Martin, you keep saying things like "without value", while other people
on this thread (Rich, Ilari, Yoav) have given you examples of the value
it provides.  You don't seem to be trying to understand those positions.

Your description of the problems it causes you are difficult to follow,
and it doesn't sound like they have been experienced by other
implementors.  But other people are actively trying to make sure they
understand your concerns (like ekr's post downthread here).

Could you offer the rest of the list the same courtesy?

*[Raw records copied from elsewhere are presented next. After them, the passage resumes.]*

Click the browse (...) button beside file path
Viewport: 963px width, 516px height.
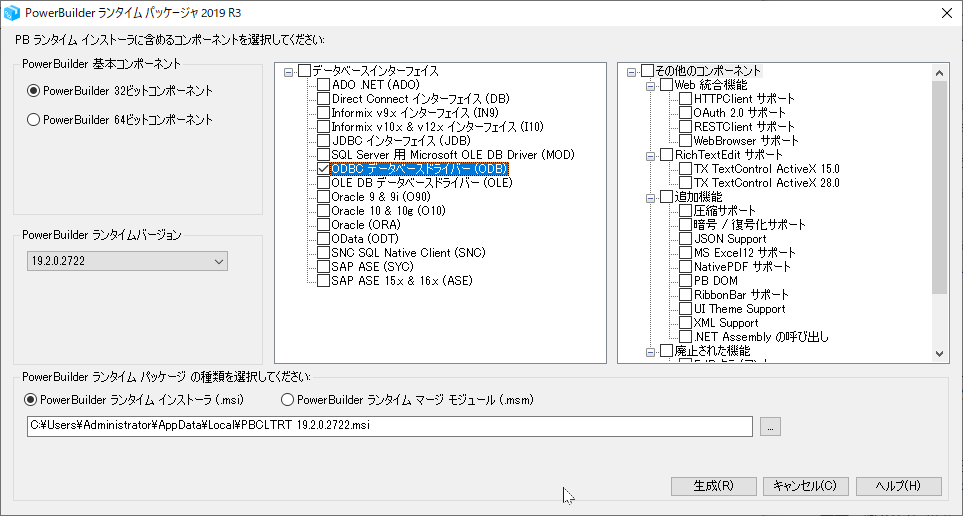click(x=769, y=427)
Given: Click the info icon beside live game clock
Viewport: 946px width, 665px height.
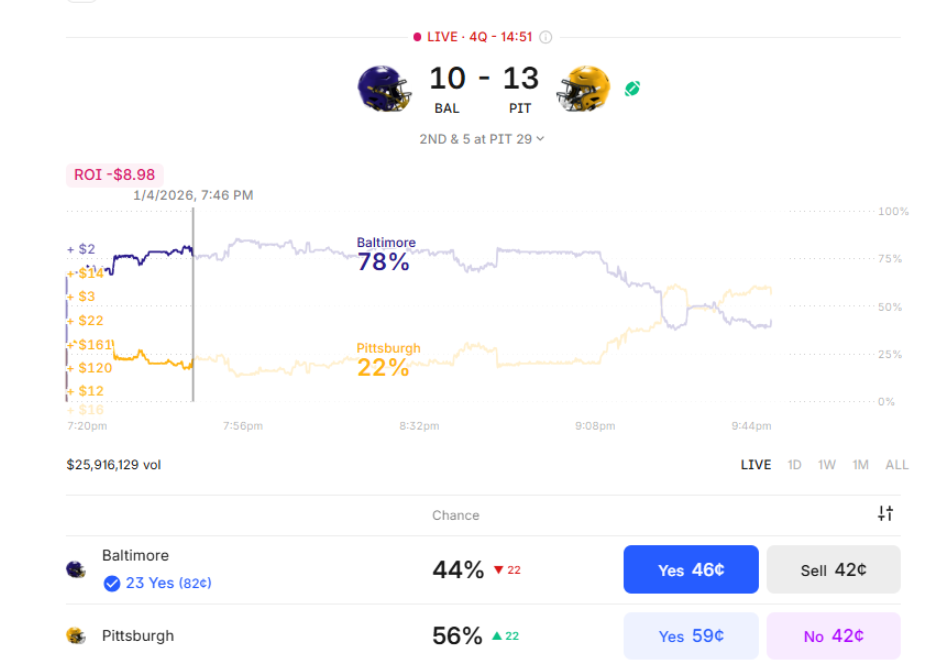Looking at the screenshot, I should pos(546,37).
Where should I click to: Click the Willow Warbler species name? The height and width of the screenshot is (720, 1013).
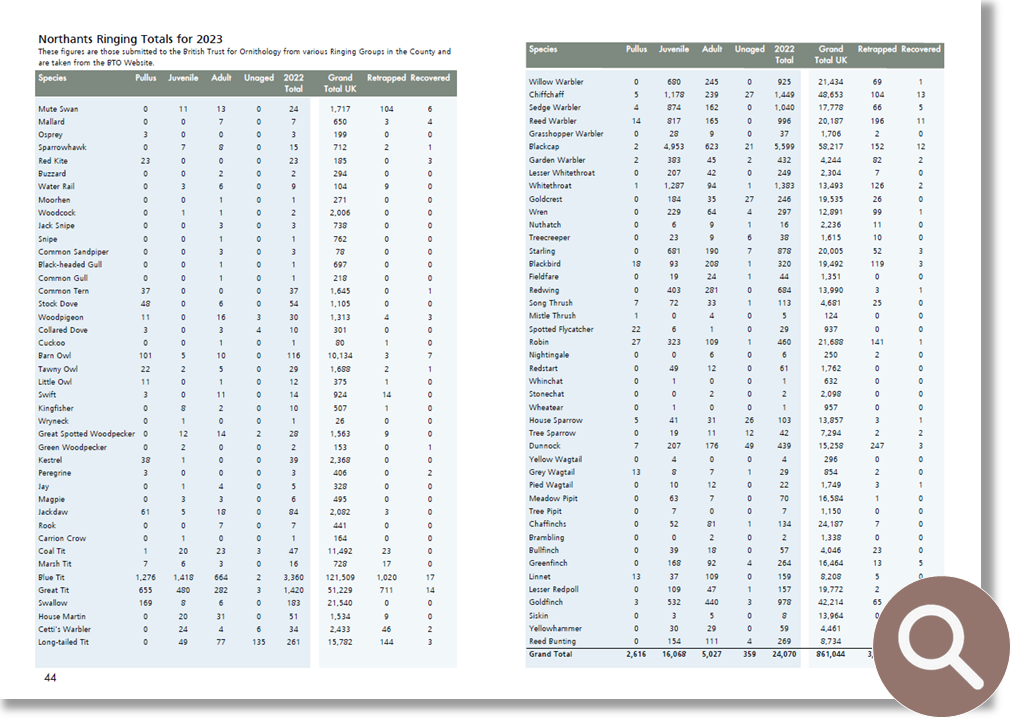coord(556,82)
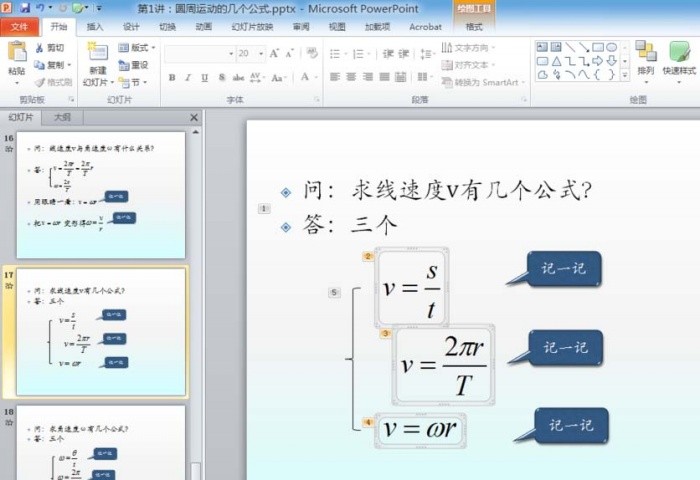Select slide 16 thumbnail
Image resolution: width=700 pixels, height=480 pixels.
[x=101, y=195]
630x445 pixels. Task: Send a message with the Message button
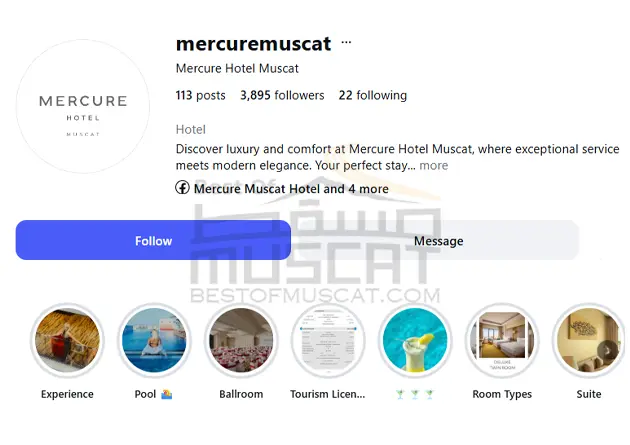click(x=438, y=240)
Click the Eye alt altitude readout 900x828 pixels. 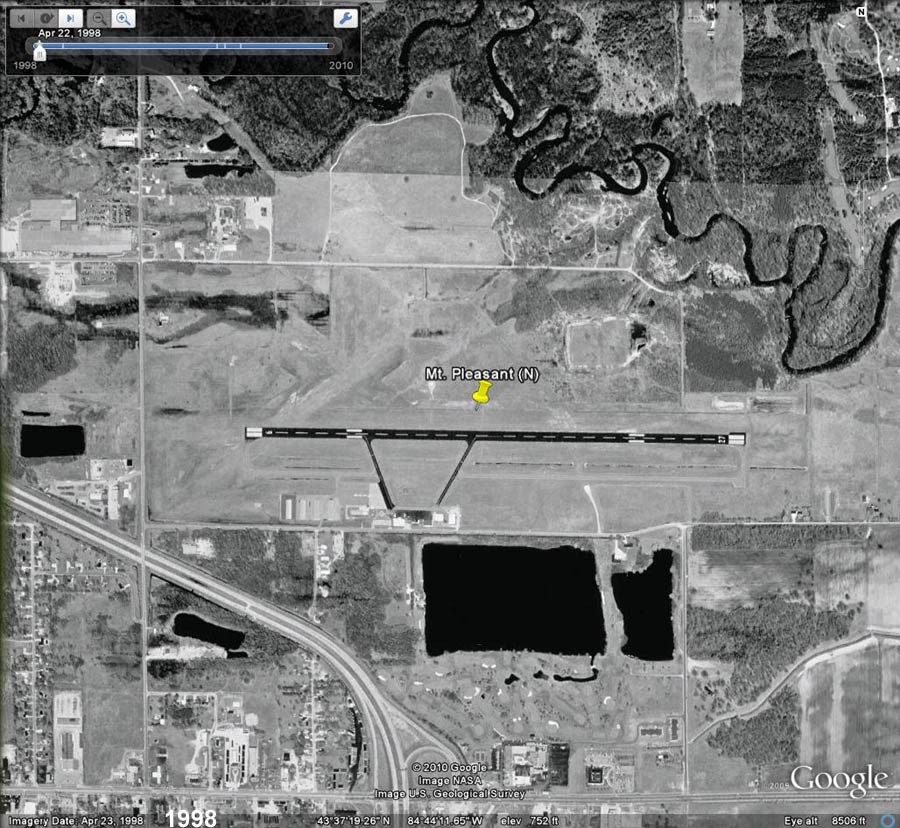839,820
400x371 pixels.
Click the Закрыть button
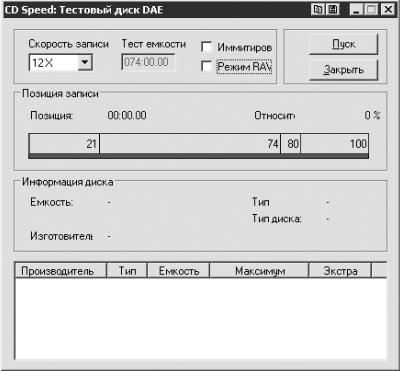[x=344, y=70]
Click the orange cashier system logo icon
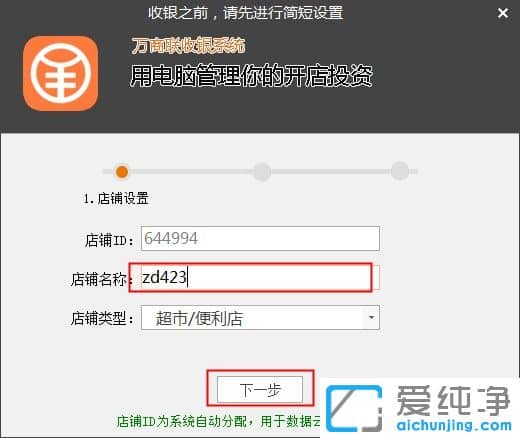 60,73
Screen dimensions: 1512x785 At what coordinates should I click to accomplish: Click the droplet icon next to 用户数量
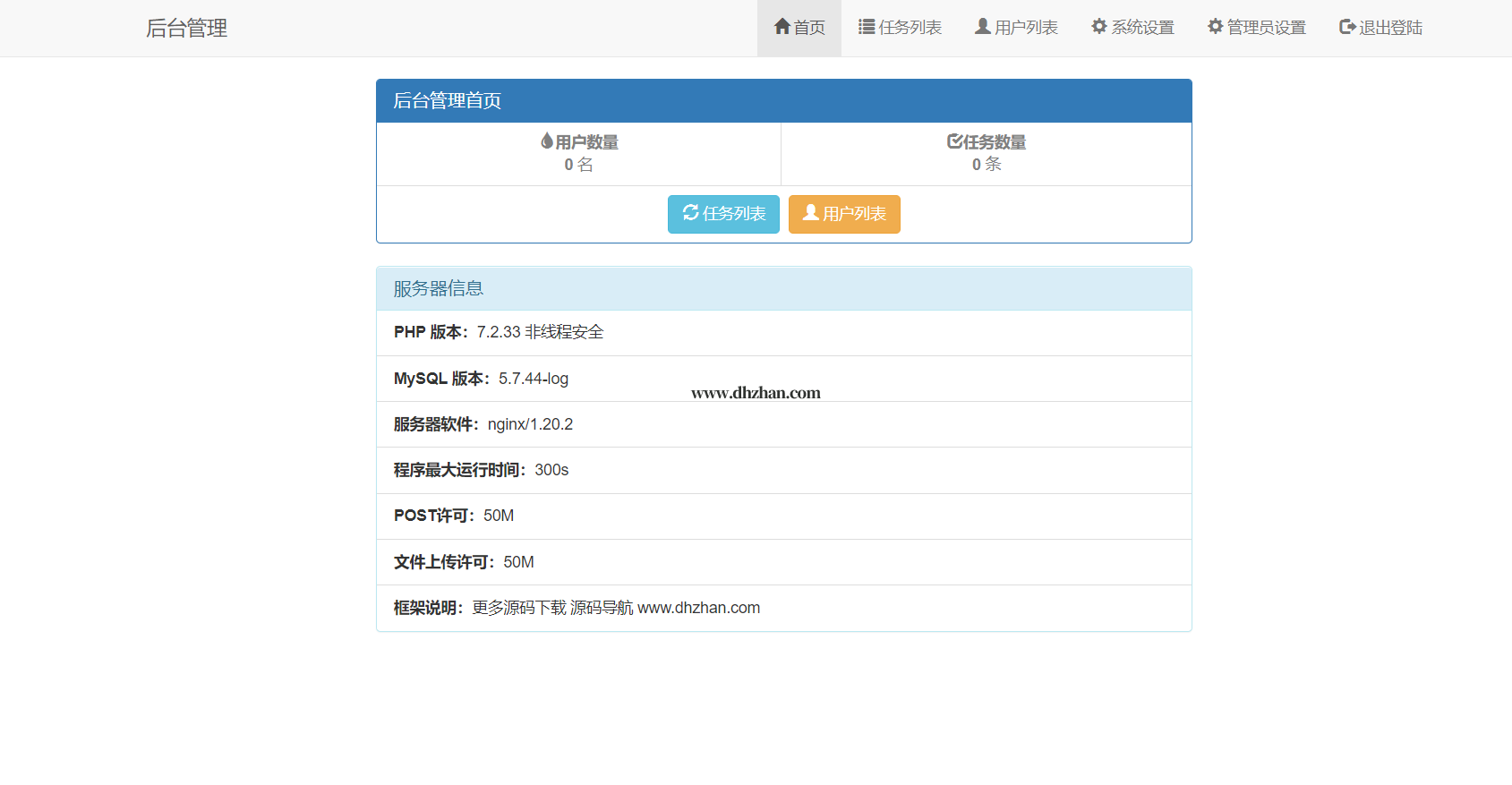(546, 141)
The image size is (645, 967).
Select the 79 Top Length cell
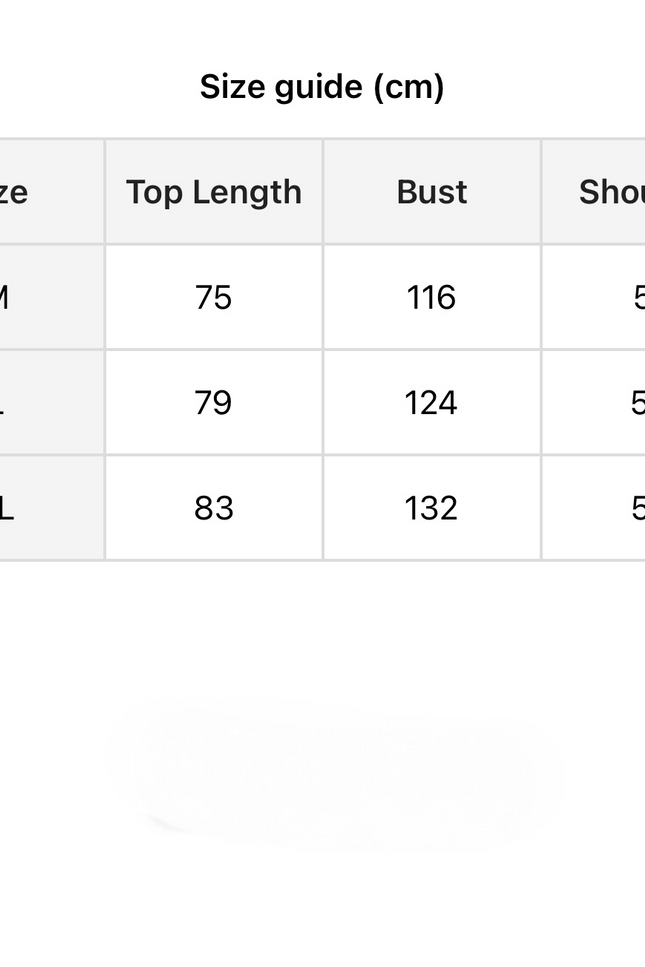pos(214,402)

Your earlier argument that the hidden data is deducable by traffic
analysis anyway isn't a satisfying argument, for two reasons:

(a) if it were reliably true, then your implementations could simply
    adopt the traffic analysis approach instead of inspecting the
    cleartext content types.  If it causes too much additional expense,
    then it should increase the expense for adversaries who are
    monitoring traffic for these same signals as well, which is a
    security+privacy win.

(b) We're including mechanisms (like padding) to make traffic analysis
    harder.  More research is needed to know how to best provide this
    sort of indistinguishability.  But if we decide instead that it's ok
    to directly publish any data that could possibly be inferred by
    traffic analysis, we will never improve the security of TLS for its
    users against traffic analysis, which will only grow more
    sophisticated over time.  Why should we accept this limitation on

This WG isn't chartered to defend the engineering optimizations made by
any particular middlebox vendor.  It's chartered to improve the privacy
and security guarantees offered to users of TLS.